Smaller cities lacked the big budgets necessary to install sweeping systems full of depreciating assets. Nor did they have the finances to hire all the staff needed to operate and maintain bike-shares. So even were they able to implement small systems scaled to their needs, they still had no realistic way to pay for all the upkeep.
However, with technological innovations and new business models, smaller communities are breaking down barriers to entry and launching successful bike-sharing systems that are tailored to their needs and built within their means.
Join Zagster and the Shared-Use Mobility Center for an exclusive webinar, which will examine how smaller communities are making bikesharing work for them. Register to attend the webinar here.
“Zagster is focusing on bringing a solution that works for the rest of the country,” says CEO & Co-Founder Tim Ericson. “New York and Boston have a subway, but that doesn’t mean Albuquerque or Fort Wayne need to put in that sort of infrastructure. That’s where we fit in.”
As opposed to the expensive docking kiosks used in big-city programs, Zagster’s bikes come outfitted with built-in locking technology. And because the company manages all aspects of its programs — from technology and infrastructure, to maintenance and marketing — Zagster enables cities to deploy cost-effective programs tailored to their communities.
To further reduce the cost to cities — and taxpayers — Zagster also offers a unique private-public funding structure in which local businesses and organizations sponsor systems. In exchange for their support, sponsors get to be associated with a positive community development and — through branding on bikes and stations — enjoy the exposure of their brand riding around town.
“Zagster allows mid-sized cities like Fort Wayne the opportunity to have the amenities of major metropolitan areas without the cost and complexity of bigger systems like those in Chicago and New York,” says Kathryn Gentz, a member of Leadership Fort Wayne, the group instrumental in bringing bike-sharing to the Summit City.

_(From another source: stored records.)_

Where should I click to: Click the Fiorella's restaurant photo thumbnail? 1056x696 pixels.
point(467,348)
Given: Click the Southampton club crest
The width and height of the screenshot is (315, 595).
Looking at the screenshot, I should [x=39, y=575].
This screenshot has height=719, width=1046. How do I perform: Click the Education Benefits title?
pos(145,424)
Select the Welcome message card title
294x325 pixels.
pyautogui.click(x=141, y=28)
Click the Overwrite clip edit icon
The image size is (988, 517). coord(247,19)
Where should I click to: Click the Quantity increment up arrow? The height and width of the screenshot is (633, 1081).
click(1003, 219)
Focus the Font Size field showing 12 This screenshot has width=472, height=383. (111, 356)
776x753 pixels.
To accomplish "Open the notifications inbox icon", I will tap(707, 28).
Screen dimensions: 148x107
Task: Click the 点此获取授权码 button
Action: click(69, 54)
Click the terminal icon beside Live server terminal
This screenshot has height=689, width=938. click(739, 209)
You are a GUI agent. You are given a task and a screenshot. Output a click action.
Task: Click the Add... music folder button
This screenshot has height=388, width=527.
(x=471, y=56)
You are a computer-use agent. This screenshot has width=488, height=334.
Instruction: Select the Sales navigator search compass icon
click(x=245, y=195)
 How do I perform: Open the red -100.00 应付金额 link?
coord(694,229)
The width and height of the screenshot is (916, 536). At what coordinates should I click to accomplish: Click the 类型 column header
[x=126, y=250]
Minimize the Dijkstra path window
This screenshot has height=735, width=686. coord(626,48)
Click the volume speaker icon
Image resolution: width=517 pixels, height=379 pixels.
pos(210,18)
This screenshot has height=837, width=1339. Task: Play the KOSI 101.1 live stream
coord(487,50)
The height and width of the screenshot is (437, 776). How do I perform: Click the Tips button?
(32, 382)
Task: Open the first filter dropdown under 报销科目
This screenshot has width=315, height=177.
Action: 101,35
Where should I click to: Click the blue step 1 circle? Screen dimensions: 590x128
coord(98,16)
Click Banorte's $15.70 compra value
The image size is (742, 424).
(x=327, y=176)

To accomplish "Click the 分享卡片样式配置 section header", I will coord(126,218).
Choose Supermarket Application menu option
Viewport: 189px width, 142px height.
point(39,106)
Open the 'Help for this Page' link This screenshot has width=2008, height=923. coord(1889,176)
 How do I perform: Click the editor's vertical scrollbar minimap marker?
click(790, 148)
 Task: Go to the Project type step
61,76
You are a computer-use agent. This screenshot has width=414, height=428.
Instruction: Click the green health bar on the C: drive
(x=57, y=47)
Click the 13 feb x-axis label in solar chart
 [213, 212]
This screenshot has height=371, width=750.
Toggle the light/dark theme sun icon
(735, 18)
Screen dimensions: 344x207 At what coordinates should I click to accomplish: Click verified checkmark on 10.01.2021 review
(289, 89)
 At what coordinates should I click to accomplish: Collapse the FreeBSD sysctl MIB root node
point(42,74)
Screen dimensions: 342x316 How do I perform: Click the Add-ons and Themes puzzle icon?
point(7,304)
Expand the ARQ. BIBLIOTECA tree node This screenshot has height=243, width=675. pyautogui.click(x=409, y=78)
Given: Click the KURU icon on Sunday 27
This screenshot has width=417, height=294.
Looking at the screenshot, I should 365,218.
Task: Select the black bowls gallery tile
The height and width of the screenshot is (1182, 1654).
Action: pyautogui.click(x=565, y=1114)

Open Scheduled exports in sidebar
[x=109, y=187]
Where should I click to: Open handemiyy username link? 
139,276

It’s not just bike-loving organizations backing these programs either. Zagster’s sponsors range from Fortune 500 corporations to local mom and pops. So while Zagster’s partners have brought on board cycling advocacy organizations, health care nonprofits and universities, they’ve also signed up museums, breweries and even, in Lakeland, Florida, a church.
Zagster believes that strong communities build strong bike-shares. And to that end, the sponsorship model exemplifies civic engagement by allowing anyone and everyone in the community to be a stakeholder in the bike-share system.
“Everybody is looking to provide better transportation options,” says Ericson. “They’re always trying to compete with others in the state and so bike-sharing has become an expected amenity in urban environments throughout the world.”